Questo libro denunzia le contraddizioni della scuola degli anni Sessanta che consigliava ai genitori poveri di mandare i loro figli al lavoro perché non adatti allo studio, tradendo così lo spirito della Costituzione.
Questo libro è già datato e non va più bene? Ma io ho conosciuto a scuola colleghi che velocemente e in maniera incomprensibile presentavano i loro argomenti disciplinari senza passione, senza curarsi di migliorare la loro metodologia, il loro approccio didattico, senza preoccuparsi del perché i loro alunni non seguissero le spiegazioni e alla loro distrazione rispondevano con autentico disprezzo e, come avveniva qualche decennio fa, sono convinti che nulla si può fare per i ragazzi distratti perché ritenuti incapaci e non adatti allo studio.

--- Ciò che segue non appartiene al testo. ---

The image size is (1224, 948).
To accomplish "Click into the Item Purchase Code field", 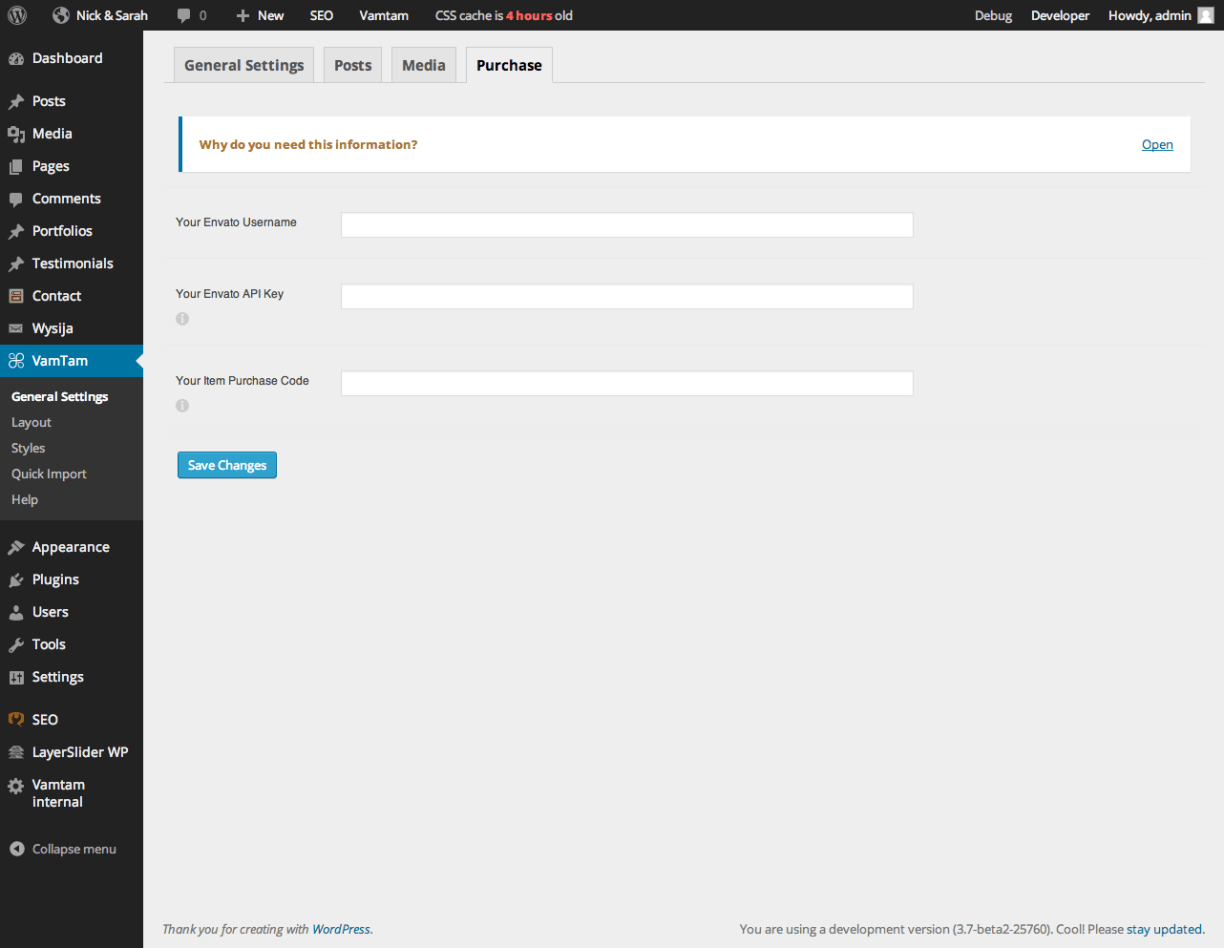I will (626, 384).
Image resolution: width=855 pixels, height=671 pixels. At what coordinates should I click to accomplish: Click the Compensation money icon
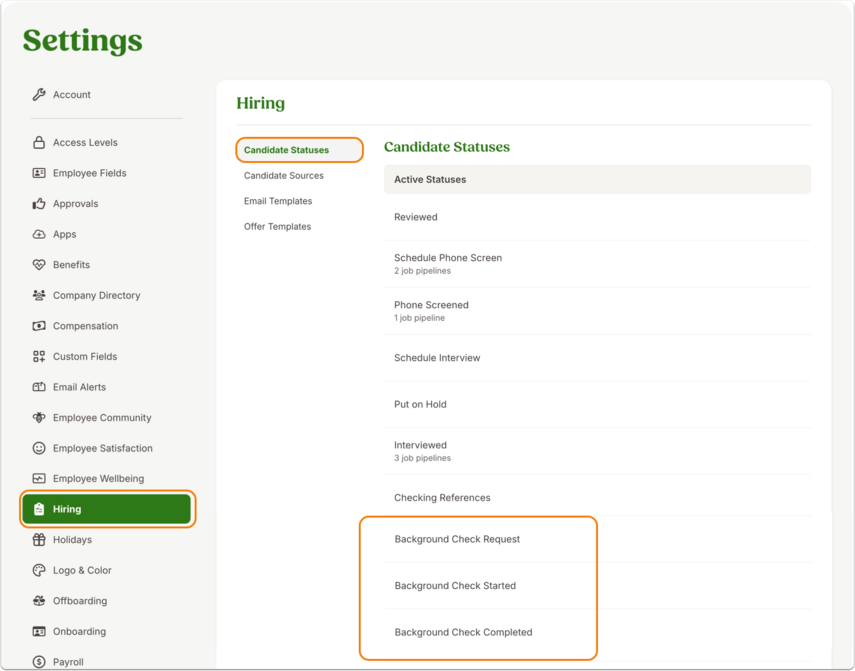(x=39, y=326)
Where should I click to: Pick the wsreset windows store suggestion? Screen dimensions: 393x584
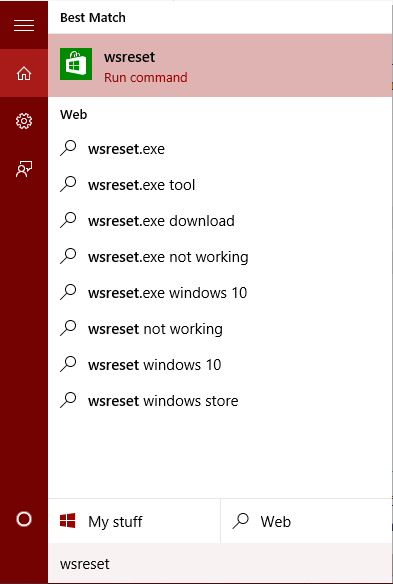pyautogui.click(x=220, y=401)
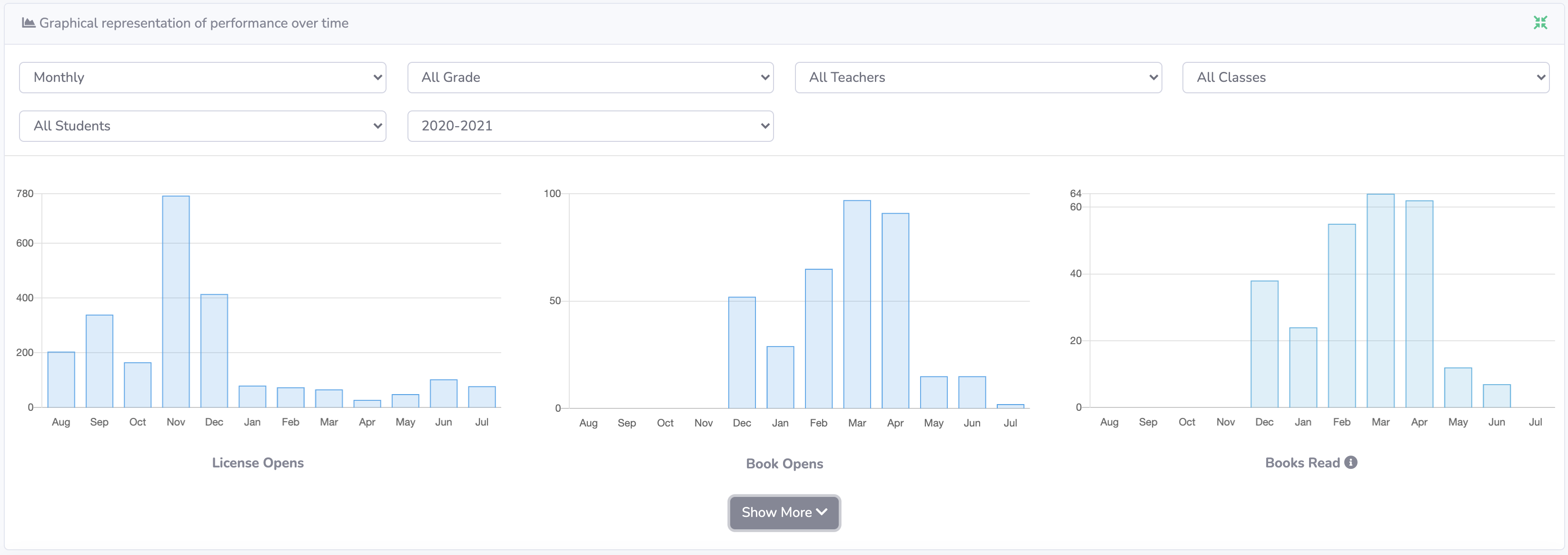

Questi ragazzi però non li si boccia più come in passato, li si promuove tutti e anche con buoni voti. I docenti danno il minimo e neanche quello, non educano, non formano e non istruiscono e quindi promuovono. Sono gli stessi insegnanti che poi danno lezioni private ai figli della piccola e media borghesia e, allora sì, che si impegnano in quel “furto”, perpetrando un tradimento alla loro professione, vivendo una doppia identità: quella formale-istituzionale e quella imprenditoriale. E ancora una volta i figli del popolo son destinati al non inserimento nel tessuto sociale: saranno eterni precari o si accontenteranno di un lavoro sottopagato o saranno semplicemente disoccupati.
La promozione facile appiattisce in basso e il merito e la preparazione, le sole armi per i poveri di avere una speranza di successo. Esse non servono perché tutti hanno il diploma o la laurea e dunque prima i figli dei ricchi e dei potenti poi, se c’è posto, vengono gli altri, altrimenti, come in passato, si emigra verso altri lidi. Luoghi lontani ma dove almeno si sanno apprezzare le virtù ed i talenti traendone beneficio economico ed efficienza nei servizi o nella produzione o nella ricerca.